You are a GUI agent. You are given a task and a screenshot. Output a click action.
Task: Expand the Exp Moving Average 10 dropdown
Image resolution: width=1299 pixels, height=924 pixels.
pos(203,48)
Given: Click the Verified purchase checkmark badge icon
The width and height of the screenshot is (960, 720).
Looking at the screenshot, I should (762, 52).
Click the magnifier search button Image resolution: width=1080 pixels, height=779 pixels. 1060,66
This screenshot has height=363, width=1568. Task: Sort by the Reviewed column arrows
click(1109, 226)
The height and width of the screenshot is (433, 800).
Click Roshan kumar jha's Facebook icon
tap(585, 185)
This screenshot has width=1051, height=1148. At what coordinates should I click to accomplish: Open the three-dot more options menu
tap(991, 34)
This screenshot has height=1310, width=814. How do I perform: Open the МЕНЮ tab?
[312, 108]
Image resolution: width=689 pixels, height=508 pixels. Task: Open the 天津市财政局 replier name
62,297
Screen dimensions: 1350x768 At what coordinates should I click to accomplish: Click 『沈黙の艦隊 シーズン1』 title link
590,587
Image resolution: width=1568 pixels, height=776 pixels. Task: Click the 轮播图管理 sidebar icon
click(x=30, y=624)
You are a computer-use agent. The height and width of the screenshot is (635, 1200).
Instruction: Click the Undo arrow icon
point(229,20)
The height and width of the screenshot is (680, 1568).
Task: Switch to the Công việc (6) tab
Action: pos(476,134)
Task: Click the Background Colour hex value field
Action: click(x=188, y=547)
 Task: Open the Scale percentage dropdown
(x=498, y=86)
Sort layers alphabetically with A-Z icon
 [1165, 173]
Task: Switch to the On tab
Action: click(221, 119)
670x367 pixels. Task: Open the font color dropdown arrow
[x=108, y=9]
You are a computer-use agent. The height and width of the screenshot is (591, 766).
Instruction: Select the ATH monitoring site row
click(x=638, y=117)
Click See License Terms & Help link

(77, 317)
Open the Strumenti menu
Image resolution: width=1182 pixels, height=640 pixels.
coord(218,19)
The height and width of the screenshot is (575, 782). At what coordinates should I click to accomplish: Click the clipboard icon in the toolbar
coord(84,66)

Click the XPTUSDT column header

_ _ _

Copy the whole of the data above exactly.

Reply to the exercise
You are a GUI agent. You are given a task and a screenshot. Output a click action.
Task: Expand the Exp Moving Average 10 dropdown
Image resolution: width=1299 pixels, height=924 pixels.
pos(203,48)
Given: Click the Verified purchase checkmark badge icon
The width and height of the screenshot is (960, 720).
Looking at the screenshot, I should (762, 52).
Click the magnifier search button Image resolution: width=1080 pixels, height=779 pixels. 1060,66
This screenshot has height=363, width=1568. Task: Sort by the Reviewed column arrows
click(1109, 226)
The height and width of the screenshot is (433, 800).
Click Roshan kumar jha's Facebook icon
tap(585, 185)
This screenshot has width=1051, height=1148. At what coordinates should I click to accomplish: Open the three-dot more options menu
tap(991, 34)
This screenshot has height=1310, width=814. How do I perform: Open the МЕНЮ tab?
[312, 108]
Image resolution: width=689 pixels, height=508 pixels. Task: Open the 天津市财政局 replier name
62,297
Screen dimensions: 1350x768 At what coordinates should I click to accomplish: Click 『沈黙の艦隊 シーズン1』 title link
590,587
Image resolution: width=1568 pixels, height=776 pixels. Task: Click the 轮播图管理 sidebar icon
click(x=30, y=624)
You are a computer-use agent. The height and width of the screenshot is (635, 1200).
Instruction: Click the Undo arrow icon
point(229,20)
The height and width of the screenshot is (680, 1568).
Task: Switch to the Công việc (6) tab
Action: pos(476,134)
Task: Click the Background Colour hex value field
Action: click(x=188, y=547)
 Task: Open the Scale percentage dropdown
(x=498, y=86)
Sort layers alphabetically with A-Z icon
 [1165, 173]
Task: Switch to the On tab
Action: click(221, 119)
670x367 pixels. Task: Open the font color dropdown arrow
[x=108, y=9]
You are a computer-use agent. The height and width of the screenshot is (591, 766).
Instruction: Select the ATH monitoring site row
click(x=638, y=117)
Click See License Terms & Help link

(77, 317)
Open the Strumenti menu
Image resolution: width=1182 pixels, height=640 pixels.
coord(218,19)
The height and width of the screenshot is (575, 782). At what coordinates should I click to accomplish: Click the clipboard icon in the toolbar
coord(84,66)

Click the XPTUSDT column header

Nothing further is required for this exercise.